Any successful business knows the No. 1 key to success is to let people know you exist.
A new Lake Wylie business can count itself successful.
More than 100 residents attending the recent York County planning meeting at Oakridge Middle School sounded out against the “Brazilian national team” color scheme of a long-vacant commercial building on Charlotte Highway. The meeting was planned by county staff to present preliminary survey results of what Lake Wylie residents want for the future our unincorporated county area. But the new business attracted more of the attention, perhaps fulfilling, in part, the county’s agenda.
Unlike cities such as Charleston and Savannah, Ga., where Rainbow Rows of residential homes are must-see tourist destinations, Lake Wylie residents apparently find an understated, neutral color palette more palatable.
To Flat Rock’s (N.C.) Little Rainbow Row of Shops on Highway 27, meant to draw business and attract buyers, Lake Wylie residents say keep rainbows in the sky.

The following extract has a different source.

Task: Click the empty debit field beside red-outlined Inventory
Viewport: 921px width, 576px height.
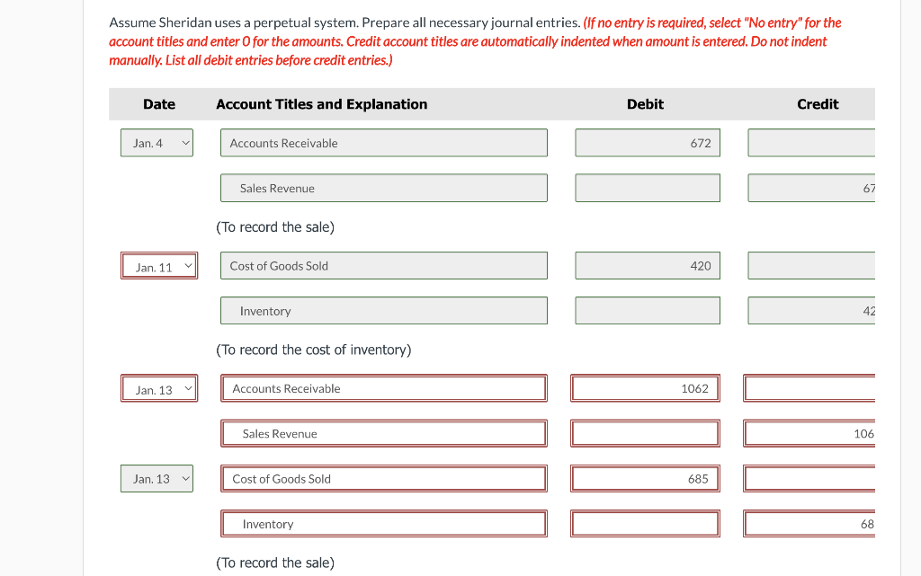Action: 645,524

Because Lake Wylie is not a city but an unincorporated area of York County, it’s up to county regulations to set forth plans and desires of our community. County staff and York County Councilman Bruce Henderson, our only representative on the seven-member council, are responding by drafting rules about exterior business paint color to be used in Lake Wylie.

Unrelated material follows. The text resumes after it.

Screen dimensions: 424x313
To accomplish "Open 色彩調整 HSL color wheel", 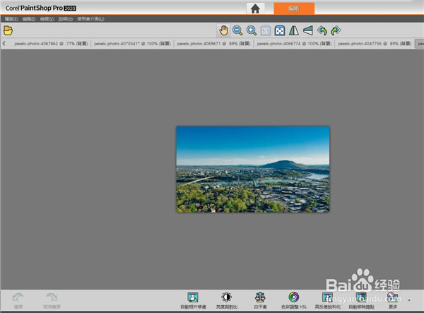I will (294, 298).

But the fact is, this one building isn’t the only business that could be affected by the proposed color code. Lake Wylie’s beige and gray world has been seeing an array of colors pop up. Anchor Shops Place is a rainbow row itself. Some residents were even unhappy about the purple-and-green scheme at Lakeside West shopping center.
Coloring outside the box around here can raise eyebrows.
A multicolor Lake Wylie is only one decision residents can provide input on in the kaleidoscope of planning for our future.
County staff is expected to have an ordinance for council review at the Sept. 4 meeting, as well as sign ordinance issues. We agree with councilman Henderson: Lake Wylie, be there to voice your views for or against the ordinances.
In the words of Mark Scharenbroich, “Stop counting crayons, just draw pictures.”
What do you want our village to look like in the future?
Now, with the county staff behind us, is the time to act. Our success depends on us.